Saturday, June 6, 2009

Jim & Jesse
The early recordings of Jim & Jesse McReynolds with Larry Roll
A bluegrass classic recorded 1951
Label : Gateway
Distributed by Vetco Records
1977

Side one - #38121
1. I'll Fly Away
2. God Put A Rainbow In The Clouds
3. You Go To Your Church
4. Just A Little Talk With Jesus
5. Sing Sing Sing

Side two - # 38122
1. Let Me Travel Alone
2. Camping In Canaan's Land
3. On The Jericho Road
4. I Like The Old Time Way
5. I'll Be Listening
This is a re-issue of the five singles issued by Kentucky Records (as by Virginia Trio) and by Alcar Records (as by James and Jesse McReynolds) issued by each label with the same release numbers : 509, 510, 514, 515, & 547.


In the late 1940s two young boys from the little town of Coeburn in southwestern Virginia were getting into music.

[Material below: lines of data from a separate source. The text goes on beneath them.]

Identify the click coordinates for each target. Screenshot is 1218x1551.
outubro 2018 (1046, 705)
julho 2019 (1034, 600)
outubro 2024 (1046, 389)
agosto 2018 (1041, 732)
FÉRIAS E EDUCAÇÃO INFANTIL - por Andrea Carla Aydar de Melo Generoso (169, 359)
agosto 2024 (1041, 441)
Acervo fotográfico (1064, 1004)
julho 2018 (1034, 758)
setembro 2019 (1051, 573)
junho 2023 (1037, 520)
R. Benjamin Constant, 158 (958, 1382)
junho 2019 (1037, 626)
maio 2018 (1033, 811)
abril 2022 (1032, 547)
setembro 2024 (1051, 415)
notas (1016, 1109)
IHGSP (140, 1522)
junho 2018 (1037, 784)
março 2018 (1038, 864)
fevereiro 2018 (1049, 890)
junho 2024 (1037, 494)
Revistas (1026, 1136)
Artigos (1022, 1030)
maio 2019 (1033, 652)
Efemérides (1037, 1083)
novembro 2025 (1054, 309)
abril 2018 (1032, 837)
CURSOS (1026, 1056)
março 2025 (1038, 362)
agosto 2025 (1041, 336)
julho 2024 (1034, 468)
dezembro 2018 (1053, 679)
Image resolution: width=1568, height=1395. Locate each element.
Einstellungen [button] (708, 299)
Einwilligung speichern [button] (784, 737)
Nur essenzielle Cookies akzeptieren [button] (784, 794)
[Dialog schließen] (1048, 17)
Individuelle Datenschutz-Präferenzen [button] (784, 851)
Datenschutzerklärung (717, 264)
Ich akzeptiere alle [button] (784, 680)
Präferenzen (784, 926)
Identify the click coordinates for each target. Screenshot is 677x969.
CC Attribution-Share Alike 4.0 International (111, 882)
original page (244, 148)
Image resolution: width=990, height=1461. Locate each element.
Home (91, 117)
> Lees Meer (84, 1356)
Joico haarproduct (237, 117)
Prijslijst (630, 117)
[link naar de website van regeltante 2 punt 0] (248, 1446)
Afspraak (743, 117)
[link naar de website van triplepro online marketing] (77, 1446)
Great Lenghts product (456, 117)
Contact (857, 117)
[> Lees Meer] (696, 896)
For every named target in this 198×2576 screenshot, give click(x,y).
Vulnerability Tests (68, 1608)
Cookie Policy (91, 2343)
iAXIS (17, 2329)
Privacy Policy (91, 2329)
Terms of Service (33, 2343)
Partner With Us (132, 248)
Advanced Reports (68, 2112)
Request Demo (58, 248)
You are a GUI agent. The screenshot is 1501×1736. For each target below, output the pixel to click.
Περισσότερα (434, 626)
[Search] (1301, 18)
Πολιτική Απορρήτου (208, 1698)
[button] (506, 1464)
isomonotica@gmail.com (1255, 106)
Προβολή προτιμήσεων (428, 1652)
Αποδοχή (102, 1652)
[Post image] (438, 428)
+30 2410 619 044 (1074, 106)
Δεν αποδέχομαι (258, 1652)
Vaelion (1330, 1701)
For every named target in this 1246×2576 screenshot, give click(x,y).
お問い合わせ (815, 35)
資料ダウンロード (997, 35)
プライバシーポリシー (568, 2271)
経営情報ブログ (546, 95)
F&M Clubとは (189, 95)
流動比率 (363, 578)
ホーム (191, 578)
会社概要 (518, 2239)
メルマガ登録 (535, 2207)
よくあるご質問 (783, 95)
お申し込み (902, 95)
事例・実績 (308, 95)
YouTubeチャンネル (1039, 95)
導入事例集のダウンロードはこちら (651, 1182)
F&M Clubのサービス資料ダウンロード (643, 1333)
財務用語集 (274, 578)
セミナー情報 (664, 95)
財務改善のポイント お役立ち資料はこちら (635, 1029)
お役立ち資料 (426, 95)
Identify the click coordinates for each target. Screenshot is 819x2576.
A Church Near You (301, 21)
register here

Jim McReynolds played guitar and sang a lovely clear tenor. His brother Jesse sang and played the mandolin. They experimented freely in their music, searching constantly for a musical style that would suit them and yet be « different » from what had gone before.

Their varied influences pointed the McReynolds’ vocal style onto a path quite distinct from that simultaneously being explored by a couple of close neighbors – Carter and Ralph Stanley.

Just as the Stanleys did, Jim and Jesse first worked on their own in Norton, Virginia, and nearby West Virginia, calling their band « the McReynolds Brothers and the Cumberland Mountain Boys ». Around 1949 they went with Hoke Jenkins and Curly Seckler to Augusta, Georgia, where they tried a conventional Blue Grass format. In 1951, feeling a need to test something different, they put together a western-style band including steel guitar and went to Kansas. They did a « Sons of the Pioneers » type show featuring numbers like « Cool Water » and « Home on the Range ».

They would spend close to a year in 1951 working at WPFB in Middletown, Ohio. While there, they made their first commercial recording for the Kentucky label with Larry Roll. Uncertain as to how the whole thing would go, the boys decided to adopt the name « the Virginia Trio » in case things didn’t work out well.

As it turned out, the sessions were a great musical success. Joined by Larry Roll on the vocals and Dave Woolum on bass, the group produced a lovely collection of sacred trios. And there, one step behind some inspired vocal work, took place the stunning debut of Jesse’s original mandolin roll, later to be dubbed « crosspickin ».